**ASSIGNMENT:** Word for word, return the lines from the top of the listing to the line containing "Login (668, 40)", both ends included, and no others.

**DATA SUPPLIED:**
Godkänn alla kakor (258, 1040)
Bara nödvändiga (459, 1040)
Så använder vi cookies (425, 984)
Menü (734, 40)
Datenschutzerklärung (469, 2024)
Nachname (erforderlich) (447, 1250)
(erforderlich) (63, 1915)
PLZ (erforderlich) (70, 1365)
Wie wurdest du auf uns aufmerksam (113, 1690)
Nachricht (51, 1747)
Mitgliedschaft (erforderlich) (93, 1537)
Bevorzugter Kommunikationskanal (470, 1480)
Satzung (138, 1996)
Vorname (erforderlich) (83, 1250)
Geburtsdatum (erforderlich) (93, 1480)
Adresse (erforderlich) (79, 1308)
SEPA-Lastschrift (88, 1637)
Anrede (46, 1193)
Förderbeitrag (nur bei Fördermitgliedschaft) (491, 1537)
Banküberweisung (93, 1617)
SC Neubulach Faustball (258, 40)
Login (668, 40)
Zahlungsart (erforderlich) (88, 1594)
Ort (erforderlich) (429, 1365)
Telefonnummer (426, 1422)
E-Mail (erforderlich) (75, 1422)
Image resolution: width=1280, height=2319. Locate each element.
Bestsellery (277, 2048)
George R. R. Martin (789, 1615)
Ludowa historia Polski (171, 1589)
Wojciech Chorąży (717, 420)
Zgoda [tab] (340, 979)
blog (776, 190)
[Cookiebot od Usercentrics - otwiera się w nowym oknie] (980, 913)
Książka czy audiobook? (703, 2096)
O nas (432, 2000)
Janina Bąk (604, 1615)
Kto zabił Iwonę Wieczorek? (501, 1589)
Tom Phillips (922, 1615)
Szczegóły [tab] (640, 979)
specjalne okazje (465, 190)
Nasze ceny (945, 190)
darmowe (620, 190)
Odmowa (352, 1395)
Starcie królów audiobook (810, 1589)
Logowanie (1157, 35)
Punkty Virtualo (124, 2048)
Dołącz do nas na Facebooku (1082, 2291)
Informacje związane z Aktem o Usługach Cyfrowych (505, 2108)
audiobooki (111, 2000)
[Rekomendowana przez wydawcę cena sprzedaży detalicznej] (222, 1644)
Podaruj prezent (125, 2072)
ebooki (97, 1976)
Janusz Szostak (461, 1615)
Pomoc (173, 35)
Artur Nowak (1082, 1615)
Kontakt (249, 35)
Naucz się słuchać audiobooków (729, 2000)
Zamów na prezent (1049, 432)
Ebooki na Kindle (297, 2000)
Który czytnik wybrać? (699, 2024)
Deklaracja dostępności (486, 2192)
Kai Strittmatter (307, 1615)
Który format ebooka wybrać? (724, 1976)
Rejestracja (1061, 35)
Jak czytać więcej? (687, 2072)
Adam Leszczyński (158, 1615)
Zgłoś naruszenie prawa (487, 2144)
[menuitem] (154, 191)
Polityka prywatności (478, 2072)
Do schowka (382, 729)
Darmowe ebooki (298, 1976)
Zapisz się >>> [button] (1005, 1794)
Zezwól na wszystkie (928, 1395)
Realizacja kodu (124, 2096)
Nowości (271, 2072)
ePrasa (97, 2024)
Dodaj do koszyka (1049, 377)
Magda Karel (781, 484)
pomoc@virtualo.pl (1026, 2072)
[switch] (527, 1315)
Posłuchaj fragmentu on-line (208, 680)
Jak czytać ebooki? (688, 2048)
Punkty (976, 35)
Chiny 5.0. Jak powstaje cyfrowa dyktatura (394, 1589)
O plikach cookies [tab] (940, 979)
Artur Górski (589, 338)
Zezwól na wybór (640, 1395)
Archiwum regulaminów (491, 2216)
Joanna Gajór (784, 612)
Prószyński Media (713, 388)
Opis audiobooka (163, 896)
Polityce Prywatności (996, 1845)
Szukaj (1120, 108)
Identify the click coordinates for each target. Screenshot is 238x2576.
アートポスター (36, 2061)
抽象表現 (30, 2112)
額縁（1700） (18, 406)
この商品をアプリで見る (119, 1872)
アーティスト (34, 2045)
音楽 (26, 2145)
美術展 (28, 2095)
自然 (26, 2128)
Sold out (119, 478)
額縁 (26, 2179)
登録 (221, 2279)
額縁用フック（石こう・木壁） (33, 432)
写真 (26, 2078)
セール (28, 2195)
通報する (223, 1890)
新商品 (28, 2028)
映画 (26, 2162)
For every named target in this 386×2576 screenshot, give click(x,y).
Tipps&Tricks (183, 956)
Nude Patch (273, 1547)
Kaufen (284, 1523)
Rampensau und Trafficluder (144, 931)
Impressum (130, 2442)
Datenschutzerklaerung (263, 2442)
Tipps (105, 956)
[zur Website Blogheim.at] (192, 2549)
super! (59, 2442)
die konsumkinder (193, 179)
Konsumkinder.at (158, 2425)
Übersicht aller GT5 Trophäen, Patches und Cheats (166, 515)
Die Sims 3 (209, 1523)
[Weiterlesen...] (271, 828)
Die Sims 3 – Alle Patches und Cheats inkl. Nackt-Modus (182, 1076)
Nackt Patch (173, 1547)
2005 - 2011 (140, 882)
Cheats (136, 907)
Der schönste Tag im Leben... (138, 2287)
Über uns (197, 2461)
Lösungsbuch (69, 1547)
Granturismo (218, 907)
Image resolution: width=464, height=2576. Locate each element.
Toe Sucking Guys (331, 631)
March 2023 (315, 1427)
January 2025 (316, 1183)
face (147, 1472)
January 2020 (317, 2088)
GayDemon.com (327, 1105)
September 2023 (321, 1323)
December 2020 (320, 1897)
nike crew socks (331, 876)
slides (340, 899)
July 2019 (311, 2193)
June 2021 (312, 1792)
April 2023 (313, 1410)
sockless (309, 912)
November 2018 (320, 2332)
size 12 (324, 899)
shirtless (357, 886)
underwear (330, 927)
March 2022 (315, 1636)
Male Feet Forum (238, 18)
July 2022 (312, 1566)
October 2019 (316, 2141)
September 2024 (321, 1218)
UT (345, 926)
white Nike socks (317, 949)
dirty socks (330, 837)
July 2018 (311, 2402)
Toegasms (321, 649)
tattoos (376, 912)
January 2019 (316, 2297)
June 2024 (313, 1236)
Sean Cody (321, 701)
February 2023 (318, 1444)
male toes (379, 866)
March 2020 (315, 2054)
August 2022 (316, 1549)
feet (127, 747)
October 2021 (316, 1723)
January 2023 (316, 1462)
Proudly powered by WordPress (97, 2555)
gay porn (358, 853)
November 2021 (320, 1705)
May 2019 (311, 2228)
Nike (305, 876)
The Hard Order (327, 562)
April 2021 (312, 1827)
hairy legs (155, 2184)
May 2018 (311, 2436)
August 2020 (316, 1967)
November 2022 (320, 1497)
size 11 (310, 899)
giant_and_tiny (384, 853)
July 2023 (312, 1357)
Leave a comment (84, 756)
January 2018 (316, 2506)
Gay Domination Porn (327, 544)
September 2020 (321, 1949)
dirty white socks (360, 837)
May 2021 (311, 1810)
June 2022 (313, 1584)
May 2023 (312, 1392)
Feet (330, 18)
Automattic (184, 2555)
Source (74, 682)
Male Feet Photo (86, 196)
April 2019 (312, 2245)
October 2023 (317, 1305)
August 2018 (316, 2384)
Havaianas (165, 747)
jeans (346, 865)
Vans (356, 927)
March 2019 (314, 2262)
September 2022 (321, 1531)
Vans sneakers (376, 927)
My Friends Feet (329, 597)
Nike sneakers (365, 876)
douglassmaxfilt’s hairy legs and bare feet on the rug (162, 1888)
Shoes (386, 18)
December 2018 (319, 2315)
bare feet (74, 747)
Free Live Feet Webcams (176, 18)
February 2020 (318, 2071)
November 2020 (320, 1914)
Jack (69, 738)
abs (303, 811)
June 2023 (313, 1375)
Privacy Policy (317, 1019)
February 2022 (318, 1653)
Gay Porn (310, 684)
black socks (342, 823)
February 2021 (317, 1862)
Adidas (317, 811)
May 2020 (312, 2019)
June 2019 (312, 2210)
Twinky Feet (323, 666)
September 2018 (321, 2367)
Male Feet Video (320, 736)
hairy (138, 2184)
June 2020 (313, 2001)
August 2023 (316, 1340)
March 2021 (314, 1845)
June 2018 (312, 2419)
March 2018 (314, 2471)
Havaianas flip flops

**WRITTEN RESPONSE:**
Godkänn alla kakor (258, 1040)
Bara nödvändiga (459, 1040)
Så använder vi cookies (425, 984)
Menü (734, 40)
Datenschutzerklärung (469, 2024)
Nachname (erforderlich) (447, 1250)
(erforderlich) (63, 1915)
PLZ (erforderlich) (70, 1365)
Wie wurdest du auf uns aufmerksam (113, 1690)
Nachricht (51, 1747)
Mitgliedschaft (erforderlich) (93, 1537)
Bevorzugter Kommunikationskanal (470, 1480)
Satzung (138, 1996)
Vorname (erforderlich) (83, 1250)
Geburtsdatum (erforderlich) (93, 1480)
Adresse (erforderlich) (79, 1308)
SEPA-Lastschrift (88, 1637)
Anrede (46, 1193)
Förderbeitrag (nur bei Fördermitgliedschaft) (491, 1537)
Banküberweisung (93, 1617)
SC Neubulach Faustball (258, 40)
Login (668, 40)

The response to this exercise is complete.